2019年05月03日 | Weblog

窓からの日の光に浮かび上がる塵(ちり)の量を表す単位が古代インドにあったという。何に使ったか、「トラサレーヌ」と言うらしい。「クローシャ」という単位は牛の鳴き声が聞こえる距離を示していたそうだ▼マヤ文明は二百億日以上を束ねる「アラウトゥン」や三百九十四年余りの「バクトゥン」という暦の単位を持っていた。古今の単位を集めた米澤敬著『はかりきれない世界の単位』にある。人々の世界認識が、単位には映し出されているようで興味深い▼こちらも新しい単位ふうである。「スーパーボウル」。トランプ大統領は、新天皇陛下の即位が米プロフットボール年間王者決定戦の「百倍くらい大事」と安倍首相から聞き、来日を決意したそうだ▼百スーパーボウルの説得力か。
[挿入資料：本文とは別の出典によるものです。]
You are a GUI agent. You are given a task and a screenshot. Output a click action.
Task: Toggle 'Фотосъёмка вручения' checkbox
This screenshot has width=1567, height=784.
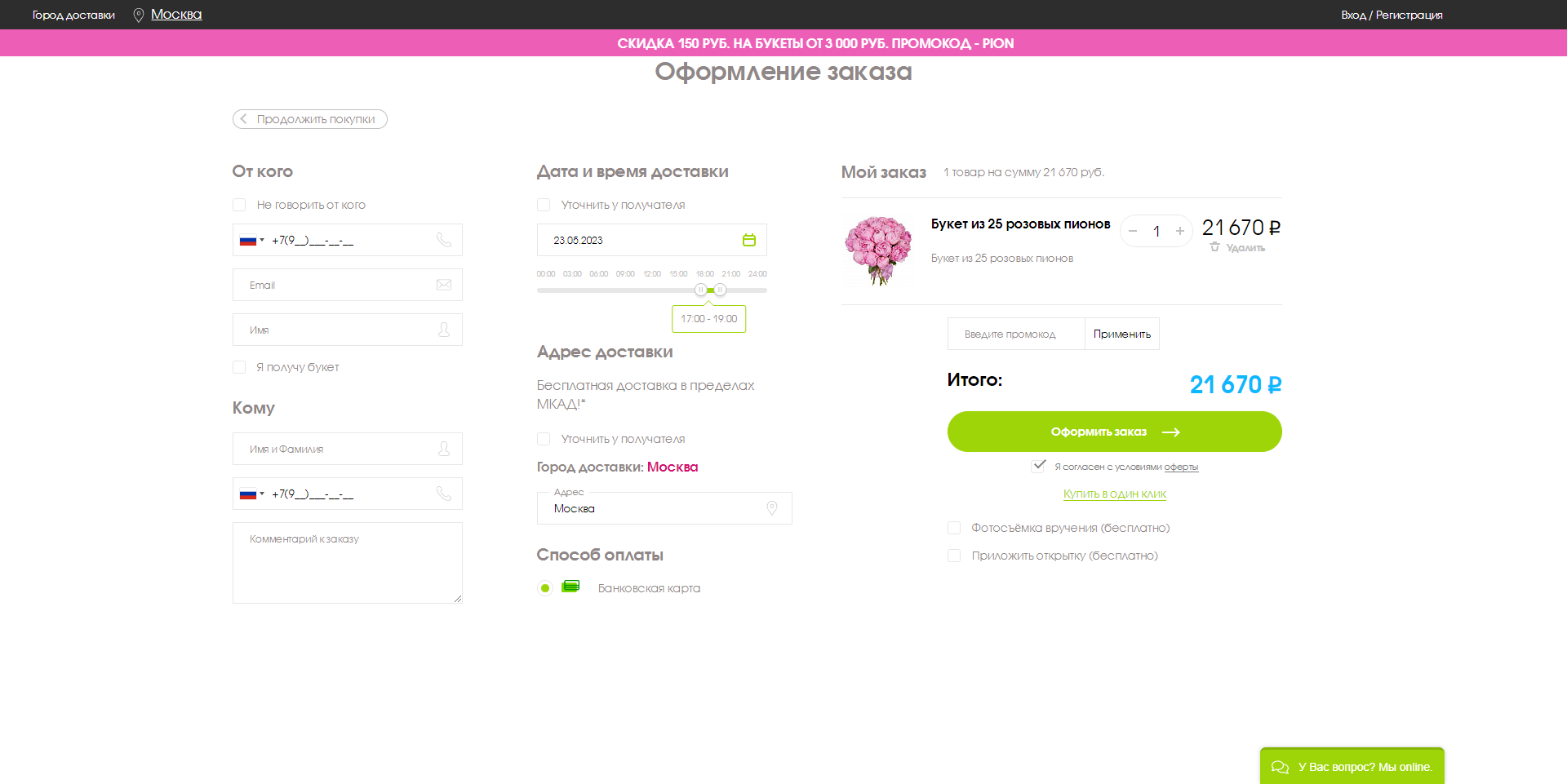coord(953,528)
米国発の報道では「スーパーボウルと比べ日本人にはどれほど行事はビッグか」と、大統領が尋ねたとある▼ジョークめいた言葉に無粋な指摘かもしれないが、尺度も米国ファーストである。換算困難な価値もあるという認識に乏しい世界観も、映し出しているだろうか。思っていたよりはるかに遠い、牛の鳴き声どころではないほどの距離を感じる▼別の記事に、大統領のうそや誤解を招く表現は一日平均十二回になると米紙が検証したとあった。新単位「トランプ」もできそうではないか。貿易交渉のヤマ場も控える中、遠さばかりを思う。